SEngine Precision Medicine, a startup working to personalize cancer treatment, has raised $3 million in new funding and added former Fred Hutchinson Cancer Research Center President Dr. Lee Hartwell to its board of directors.

The new funding, which brings the company’s ongoing funding round to $8.2 million, was led by the Bangarang Group. Elliott Burkland, the group’s founder and representative, will also join SEngine’s board of directors. The rest of the funds came from unidentified angel investors and will help the company scale its technology and grow its team of 10.

“The addition of such an esteemed scientist pioneer to our board is a turning point for SEngine. Coupled with the new investment, these milestones validate the SEngine approach of harnessing synthetic lethality and organoids to move cancer-fighting drugs to market faster and to the right patients,” SEngine CEO Carla Grandori said in a press release.
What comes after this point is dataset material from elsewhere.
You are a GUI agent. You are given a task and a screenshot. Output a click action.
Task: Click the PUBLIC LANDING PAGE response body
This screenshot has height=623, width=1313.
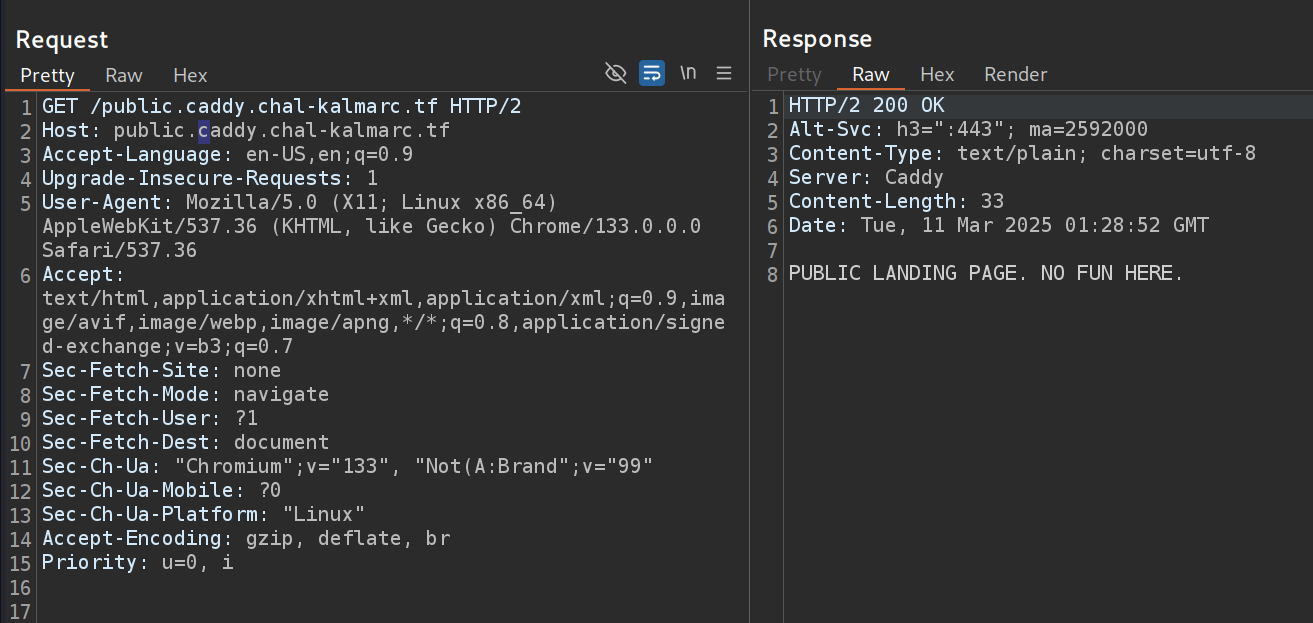pos(985,273)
Grandori is also a former Fred Hutch researcher.

SEngine CEO and former Fred Hutch researcher Carla Grandori. (SEngine Photo)

Hartwell is best known as the former president of the Fred Hutchinson Cancer Research Center, a cancer research institute that gave birth to SEnginge and a number of other biotechnology companies in the Seattle region.

He is also a co-recipient for the 2001 Nobel Prize in Medicine for his discovery of proteins that control how cells duplicate, an important process in understanding cancer.

Every patient’s cancer is unique, and every patient will respond differently to the hundreds of drug combinations they could take to treat the disease. SEngine’s PARIS test actually grows a patient’s tumor cells in a lab, then analyzes them to determine the most effective combination of drugs.

“If I had cancer, SEngine is the approach I would want to take,” Hartwell said in a press release. “We know the majority of SEngine tests show tumors respond to a drug that would likely not be predicted. SEngine’s proprietary method screens for cancer sensitivity to hundreds of drugs and drug combinations — without exposing patients to toxic and potentially ineffective treatments.”

SEngine is also hoping the PARIS platform can help drug makers target their candidates to the patients that will benefit most, lowering the amount of time and money needed to bring a new cancer drug to the market. The National Institutes of Health awarded the company a $3.1 million grant in May.